Maasyiral muslimin dan muslimat jamaah Idul Fitri yang dirahmati oleh ALLAH SWT
Puasa Ramadhan dan segenap ibadah-ibadah yang lain selama Ramadhan seharusnya tidak berhenti pada ritual semata sebab hakikatnya ibadah adalah pendekatan diri kepada ALLAH SWT (taqarrub Ila llah). Semua ini dilakukan demi terbentuknya kesalehan seorang muslim yang memiliki hubungan baik dengan ALLAH SWT sekaligus hubungan dengan sesama dan lingkungannya, sehingga terpancar rahmat bagi semesta alam.
ALLAH SWT berfirman ALLAH :
يٰٓاَيُّهَا الَّذِيْنَ اٰمَنُوْا كُتِبَ عَلَيْكُمُ الصِّيَامُ كَمَا كُتِبَ عَلَى الَّذِيْنَ مِنْ قَبْلِكُمْ لَعَلَّكُمْ تَتَّقُوْنَۙ
Artinya: “Wahai orang-orang yang beriman, diwajibkan atas kalian berpuasa sebagaimana diwajibkan atas orang-orang sebelum kalian, agar kalian bertakwa.” (QS Al-Baqarah : 183)
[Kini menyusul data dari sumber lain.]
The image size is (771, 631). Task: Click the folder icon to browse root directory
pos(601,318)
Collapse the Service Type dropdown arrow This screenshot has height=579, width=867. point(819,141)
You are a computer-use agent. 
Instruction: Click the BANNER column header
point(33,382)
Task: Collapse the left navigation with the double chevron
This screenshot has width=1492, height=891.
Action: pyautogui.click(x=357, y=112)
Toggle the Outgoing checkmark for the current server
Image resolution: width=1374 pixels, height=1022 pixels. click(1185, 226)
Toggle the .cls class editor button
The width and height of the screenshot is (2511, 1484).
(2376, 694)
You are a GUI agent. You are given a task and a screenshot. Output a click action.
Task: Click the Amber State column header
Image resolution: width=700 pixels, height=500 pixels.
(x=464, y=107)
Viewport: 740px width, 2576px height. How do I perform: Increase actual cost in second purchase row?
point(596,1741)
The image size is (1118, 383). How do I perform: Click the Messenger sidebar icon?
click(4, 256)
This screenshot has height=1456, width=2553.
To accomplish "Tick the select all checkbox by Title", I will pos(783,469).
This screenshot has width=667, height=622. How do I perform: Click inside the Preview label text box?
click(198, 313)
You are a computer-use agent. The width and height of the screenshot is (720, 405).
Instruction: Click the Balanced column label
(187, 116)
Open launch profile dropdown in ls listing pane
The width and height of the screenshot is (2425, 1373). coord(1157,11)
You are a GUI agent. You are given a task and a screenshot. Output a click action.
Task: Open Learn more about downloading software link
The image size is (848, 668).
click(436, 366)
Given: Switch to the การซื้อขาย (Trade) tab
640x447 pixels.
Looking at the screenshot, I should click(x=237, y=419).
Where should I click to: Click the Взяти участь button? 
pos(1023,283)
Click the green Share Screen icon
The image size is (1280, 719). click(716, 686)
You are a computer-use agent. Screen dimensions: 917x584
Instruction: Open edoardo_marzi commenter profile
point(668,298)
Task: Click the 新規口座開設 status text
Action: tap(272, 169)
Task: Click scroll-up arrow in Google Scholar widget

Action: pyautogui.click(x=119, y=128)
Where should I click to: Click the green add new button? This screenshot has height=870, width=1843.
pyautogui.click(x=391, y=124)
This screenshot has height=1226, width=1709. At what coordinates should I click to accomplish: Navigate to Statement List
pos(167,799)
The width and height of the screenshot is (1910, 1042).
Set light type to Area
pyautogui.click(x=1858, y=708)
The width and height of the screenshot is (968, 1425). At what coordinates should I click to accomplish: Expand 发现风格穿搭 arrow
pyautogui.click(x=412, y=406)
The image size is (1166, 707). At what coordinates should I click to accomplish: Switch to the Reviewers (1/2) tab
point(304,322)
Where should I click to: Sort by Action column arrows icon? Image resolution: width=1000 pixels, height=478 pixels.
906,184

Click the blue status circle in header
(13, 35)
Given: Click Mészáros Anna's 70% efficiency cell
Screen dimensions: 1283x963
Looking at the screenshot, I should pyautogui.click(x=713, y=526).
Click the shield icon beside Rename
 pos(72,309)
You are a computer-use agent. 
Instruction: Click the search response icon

Pertanyaan yang teramat mendesak untuk dijawab oleh diri kita masing-masing adalah, ”Setelah Ramadlan berlalu, sudahkah kita menunaikan berbagai sebab yang akan mempermudah amalan kita di bulan Ramadlan diterima di sisi-Nya dan sudahkah kita bertekad untuk terus melanjutkan berbagai amalan ibadah yang telah kita galakkan di bulan Ramadlan?”.
Karena ketahuilah, sesungguhnya ALLAH Ta'ala tidak menilai Ramadan dan lebaran kita dari kemeriahannya, tapi bagaimana perubahan yang terjadi pada diri umatnya; apakah semakin taat dan mendekat kepada-Nya.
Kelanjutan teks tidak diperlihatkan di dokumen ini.